### Provided records
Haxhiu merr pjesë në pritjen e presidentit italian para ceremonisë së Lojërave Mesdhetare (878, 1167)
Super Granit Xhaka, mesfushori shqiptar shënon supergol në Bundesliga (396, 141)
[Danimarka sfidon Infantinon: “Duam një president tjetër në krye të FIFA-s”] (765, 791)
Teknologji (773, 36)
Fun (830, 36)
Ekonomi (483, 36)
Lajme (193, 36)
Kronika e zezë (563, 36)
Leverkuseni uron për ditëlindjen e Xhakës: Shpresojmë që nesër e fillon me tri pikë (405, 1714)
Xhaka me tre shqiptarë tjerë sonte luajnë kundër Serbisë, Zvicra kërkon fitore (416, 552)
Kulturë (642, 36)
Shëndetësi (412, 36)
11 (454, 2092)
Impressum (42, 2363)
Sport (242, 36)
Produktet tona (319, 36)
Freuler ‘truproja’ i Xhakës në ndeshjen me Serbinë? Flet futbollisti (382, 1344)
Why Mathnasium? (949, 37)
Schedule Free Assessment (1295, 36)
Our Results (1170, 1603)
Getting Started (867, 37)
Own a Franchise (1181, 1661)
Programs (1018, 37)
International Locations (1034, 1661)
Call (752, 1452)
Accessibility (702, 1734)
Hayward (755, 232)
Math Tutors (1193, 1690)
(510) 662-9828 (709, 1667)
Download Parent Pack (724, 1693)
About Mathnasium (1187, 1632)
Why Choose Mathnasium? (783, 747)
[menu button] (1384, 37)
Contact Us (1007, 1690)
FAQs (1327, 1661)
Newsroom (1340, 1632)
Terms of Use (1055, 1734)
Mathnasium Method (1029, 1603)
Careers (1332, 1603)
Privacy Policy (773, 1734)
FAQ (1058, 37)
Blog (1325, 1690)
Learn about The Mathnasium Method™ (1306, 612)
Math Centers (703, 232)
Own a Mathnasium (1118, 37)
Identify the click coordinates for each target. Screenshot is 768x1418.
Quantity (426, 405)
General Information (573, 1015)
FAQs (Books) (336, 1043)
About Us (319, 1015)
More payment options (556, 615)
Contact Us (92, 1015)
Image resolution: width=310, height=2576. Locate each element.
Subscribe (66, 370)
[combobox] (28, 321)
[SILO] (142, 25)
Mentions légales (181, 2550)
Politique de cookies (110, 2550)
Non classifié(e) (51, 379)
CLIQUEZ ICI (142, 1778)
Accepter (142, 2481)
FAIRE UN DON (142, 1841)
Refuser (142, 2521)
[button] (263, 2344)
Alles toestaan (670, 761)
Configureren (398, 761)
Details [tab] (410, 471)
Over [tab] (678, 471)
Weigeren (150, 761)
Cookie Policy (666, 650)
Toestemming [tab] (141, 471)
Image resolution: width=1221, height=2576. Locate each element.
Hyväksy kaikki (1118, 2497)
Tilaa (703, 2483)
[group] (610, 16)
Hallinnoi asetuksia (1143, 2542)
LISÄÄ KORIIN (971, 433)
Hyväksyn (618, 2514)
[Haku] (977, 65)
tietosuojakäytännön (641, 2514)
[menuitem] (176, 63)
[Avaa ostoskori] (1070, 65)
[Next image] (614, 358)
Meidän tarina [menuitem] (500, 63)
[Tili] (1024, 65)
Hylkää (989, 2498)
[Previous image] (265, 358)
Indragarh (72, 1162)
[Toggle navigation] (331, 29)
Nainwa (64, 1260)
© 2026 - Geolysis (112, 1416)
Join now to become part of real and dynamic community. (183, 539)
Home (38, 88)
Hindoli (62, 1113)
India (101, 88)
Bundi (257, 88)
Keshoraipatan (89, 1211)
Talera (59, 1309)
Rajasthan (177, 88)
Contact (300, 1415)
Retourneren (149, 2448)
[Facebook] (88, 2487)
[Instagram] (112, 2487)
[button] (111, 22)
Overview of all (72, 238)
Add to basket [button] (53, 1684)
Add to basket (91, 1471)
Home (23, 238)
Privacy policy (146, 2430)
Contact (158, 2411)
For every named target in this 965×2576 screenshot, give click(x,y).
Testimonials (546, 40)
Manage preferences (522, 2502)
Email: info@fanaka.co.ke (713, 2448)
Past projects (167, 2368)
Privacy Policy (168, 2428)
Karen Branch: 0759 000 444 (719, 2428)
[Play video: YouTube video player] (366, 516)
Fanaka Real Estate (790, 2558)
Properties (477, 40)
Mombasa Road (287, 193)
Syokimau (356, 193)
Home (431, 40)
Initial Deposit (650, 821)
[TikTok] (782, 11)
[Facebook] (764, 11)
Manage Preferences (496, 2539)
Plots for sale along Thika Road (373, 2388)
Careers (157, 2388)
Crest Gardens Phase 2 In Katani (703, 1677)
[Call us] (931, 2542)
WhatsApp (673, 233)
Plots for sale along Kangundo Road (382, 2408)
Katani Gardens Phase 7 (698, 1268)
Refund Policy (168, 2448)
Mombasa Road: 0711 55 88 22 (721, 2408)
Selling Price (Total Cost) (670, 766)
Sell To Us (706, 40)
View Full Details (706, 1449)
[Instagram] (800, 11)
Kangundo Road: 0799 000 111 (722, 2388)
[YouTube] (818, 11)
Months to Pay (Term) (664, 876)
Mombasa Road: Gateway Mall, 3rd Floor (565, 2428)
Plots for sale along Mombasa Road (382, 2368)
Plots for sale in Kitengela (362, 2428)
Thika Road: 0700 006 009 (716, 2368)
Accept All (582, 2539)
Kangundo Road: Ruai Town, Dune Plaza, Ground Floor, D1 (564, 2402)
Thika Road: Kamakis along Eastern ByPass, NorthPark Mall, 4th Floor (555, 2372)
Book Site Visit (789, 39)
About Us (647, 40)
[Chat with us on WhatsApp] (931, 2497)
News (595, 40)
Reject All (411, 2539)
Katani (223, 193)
######
Your objective >> All of the lines above must be returned exactly as they stand.

Reply to the task >>
Haxhiu merr pjesë në pritjen e presidentit italian para ceremonisë së Lojërave Mesdhetare (878, 1167)
Super Granit Xhaka, mesfushori shqiptar shënon supergol në Bundesliga (396, 141)
[Danimarka sfidon Infantinon: “Duam një president tjetër në krye të FIFA-s”] (765, 791)
Teknologji (773, 36)
Fun (830, 36)
Ekonomi (483, 36)
Lajme (193, 36)
Kronika e zezë (563, 36)
Leverkuseni uron për ditëlindjen e Xhakës: Shpresojmë që nesër e fillon me tri pikë (405, 1714)
Xhaka me tre shqiptarë tjerë sonte luajnë kundër Serbisë, Zvicra kërkon fitore (416, 552)
Kulturë (642, 36)
Shëndetësi (412, 36)
11 (454, 2092)
Impressum (42, 2363)
Sport (242, 36)
Produktet tona (319, 36)
Freuler ‘truproja’ i Xhakës në ndeshjen me Serbinë? Flet futbollisti (382, 1344)
Why Mathnasium? (949, 37)
Schedule Free Assessment (1295, 36)
Our Results (1170, 1603)
Getting Started (867, 37)
Own a Franchise (1181, 1661)
Programs (1018, 37)
International Locations (1034, 1661)
Call (752, 1452)
Accessibility (702, 1734)
Hayward (755, 232)
Math Tutors (1193, 1690)
(510) 662-9828 (709, 1667)
Download Parent Pack (724, 1693)
About Mathnasium (1187, 1632)
Why Choose Mathnasium? (783, 747)
[menu button] (1384, 37)
Contact Us (1007, 1690)
FAQs (1327, 1661)
Newsroom (1340, 1632)
Terms of Use (1055, 1734)
Mathnasium Method (1029, 1603)
Careers (1332, 1603)
Privacy Policy (773, 1734)
FAQ (1058, 37)
Blog (1325, 1690)
Learn about The Mathnasium Method™ (1306, 612)
Math Centers (703, 232)
Own a Mathnasium (1118, 37)
Identify the click coordinates for each target. Screenshot is 768x1418.
Quantity (426, 405)
General Information (573, 1015)
FAQs (Books) (336, 1043)
About Us (319, 1015)
More payment options (556, 615)
Contact Us (92, 1015)
Image resolution: width=310, height=2576. Locate each element.
Subscribe (66, 370)
[combobox] (28, 321)
[SILO] (142, 25)
Mentions légales (181, 2550)
Politique de cookies (110, 2550)
Non classifié(e) (51, 379)
CLIQUEZ ICI (142, 1778)
Accepter (142, 2481)
FAIRE UN DON (142, 1841)
Refuser (142, 2521)
[button] (263, 2344)
Alles toestaan (670, 761)
Configureren (398, 761)
Details [tab] (410, 471)
Over [tab] (678, 471)
Weigeren (150, 761)
Cookie Policy (666, 650)
Toestemming [tab] (141, 471)
Image resolution: width=1221, height=2576. Locate each element.
Hyväksy kaikki (1118, 2497)
Tilaa (703, 2483)
[group] (610, 16)
Hallinnoi asetuksia (1143, 2542)
LISÄÄ KORIIN (971, 433)
Hyväksyn (618, 2514)
[Haku] (977, 65)
tietosuojakäytännön (641, 2514)
[menuitem] (176, 63)
[Avaa ostoskori] (1070, 65)
[Next image] (614, 358)
Meidän tarina [menuitem] (500, 63)
[Tili] (1024, 65)
Hylkää (989, 2498)
[Previous image] (265, 358)
Indragarh (72, 1162)
[Toggle navigation] (331, 29)
Nainwa (64, 1260)
© 2026 - Geolysis (112, 1416)
Join now to become part of real and dynamic community. (183, 539)
Home (38, 88)
Hindoli (62, 1113)
India (101, 88)
Bundi (257, 88)
Keshoraipatan (89, 1211)
Talera (59, 1309)
Rajasthan (177, 88)
Contact (300, 1415)
Retourneren (149, 2448)
[Facebook] (88, 2487)
[Instagram] (112, 2487)
[button] (111, 22)
Overview of all (72, 238)
Add to basket [button] (53, 1684)
Add to basket (91, 1471)
Home (23, 238)
Privacy policy (146, 2430)
Contact (158, 2411)
For every named target in this 965×2576 screenshot, give click(x,y).
Testimonials (546, 40)
Manage preferences (522, 2502)
Email: info@fanaka.co.ke (713, 2448)
Past projects (167, 2368)
Privacy Policy (168, 2428)
Karen Branch: 0759 000 444 (719, 2428)
[Play video: YouTube video player] (366, 516)
Fanaka Real Estate (790, 2558)
Properties (477, 40)
Mombasa Road (287, 193)
Syokimau (356, 193)
Home (431, 40)
Initial Deposit (650, 821)
[TikTok] (782, 11)
[Facebook] (764, 11)
Manage Preferences (496, 2539)
Plots for sale along Thika Road (373, 2388)
Careers (157, 2388)
Crest Gardens Phase 2 In Katani (703, 1677)
[Call us] (931, 2542)
WhatsApp (673, 233)
Plots for sale along Kangundo Road (382, 2408)
Katani Gardens Phase 7 (698, 1268)
Refund Policy (168, 2448)
Mombasa Road: 0711 55 88 22 (721, 2408)
Selling Price (Total Cost) (670, 766)
Sell To Us (706, 40)
View Full Details (706, 1449)
[Instagram] (800, 11)
Kangundo Road: 0799 000 111 (722, 2388)
[YouTube] (818, 11)
Months to Pay (Term) (664, 876)
Mombasa Road: Gateway Mall, 3rd Floor (565, 2428)
Plots for sale along Mombasa Road (382, 2368)
Plots for sale in Kitengela (362, 2428)
Thika Road: 0700 006 009 (716, 2368)
Accept All (582, 2539)
Kangundo Road: Ruai Town, Dune Plaza, Ground Floor, D1 (564, 2402)
Thika Road: Kamakis along Eastern ByPass, NorthPark Mall, 4th Floor (555, 2372)
Book Site Visit (789, 39)
About Us (647, 40)
[Chat with us on WhatsApp] (931, 2497)
News (595, 40)
Reject All (411, 2539)
Katani (223, 193)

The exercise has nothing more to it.